As older readers of my own generation are almost certainly aware, the court system had the ability to apply stiffer sentencing in cases where it was felt this was needed because of ‘aggravating factors’.  These could include, as veteran reporter Colin Freeman pointed out in an article in The Telegraph last month, imposing harsher sentences where ‘bigotry’ (e.g. racial abuse of an Asian shopkeeper) was involved.  The current obsession with hate crimes (which appear to have increased dramatically in the last five years, although it is hard to tell whether this is due to better record–keeping or a greater willingness on the part of the public to report such crimes) and suggestions that people can ‘self-identify’ gender, lead directly to a situation where a 69 year-old man can bring a claim to have his birth certificate altered officially so that he can ‘identify’ as 49.  Unfortunately for him, such a move, as the judge in the case pointed out, would result in legally deleting part of his life.  “For whom did your parents care in those years?” the judge pressed Ratelband in court.  “Who was that little boy back then?”

Although many regimes have made it their business to rewrite history and people do it mentally all the time when reviewing their life or in the throes of a divorce, to rewind individual lives so that they can legally gain an extra twenty years seems not only fantastical, but absolutely the wrong use of legislation.  Whilst it could solve many governments’ pension problems (as Ratelband himself pointed out), it is unlikely to solve our personal ageing problems.  Apart from meaning we would have to continue working for longer, it is not going to change the fact that most of the population at 69 do not have the body of a 45 year-old.  Even if they do, are they at 79 going to have the body of a 55 year-old?

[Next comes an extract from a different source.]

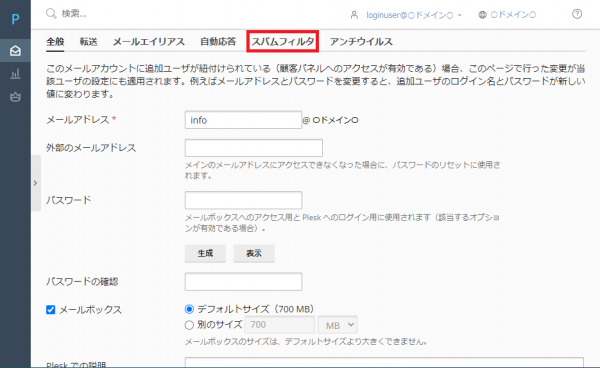Click the 生成 password button
600x368 pixels.
click(205, 253)
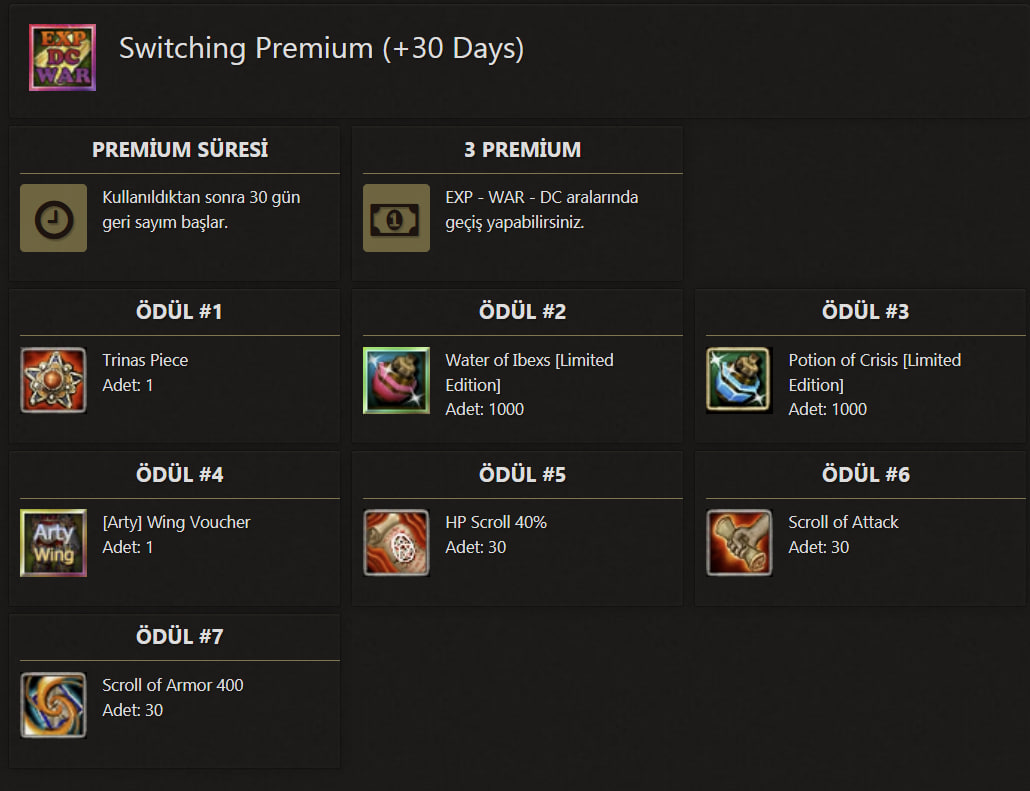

Pity poor Mr Ratelband who gets ghosted on Tinder because people see his age.  Could that possibly be because he is not trying to date women in their 60s but women in their 40s or even 30s?  My own experience on dating sites (pre-Tinder) when I hit 50 was that most of the men of my age had as a ‘non-negotiable’ condition that they were only interested in women at least ten years younger.  Almost none wanted to date women of their own age.  Unlike Mr Ratelband, this was not because they had the appearance of ‘a young god’ but simply, it seemed, because they had a sense of entitlement which had nothing whatsoever to do with their own intelligence or good looks.  Mr Ratelband should perhaps try dating women of his own age.  There are a lot of them about and many of them are intelligent and still attractive.  They would snap him up – if he weren’t so arrogant and they weren’t dating younger men!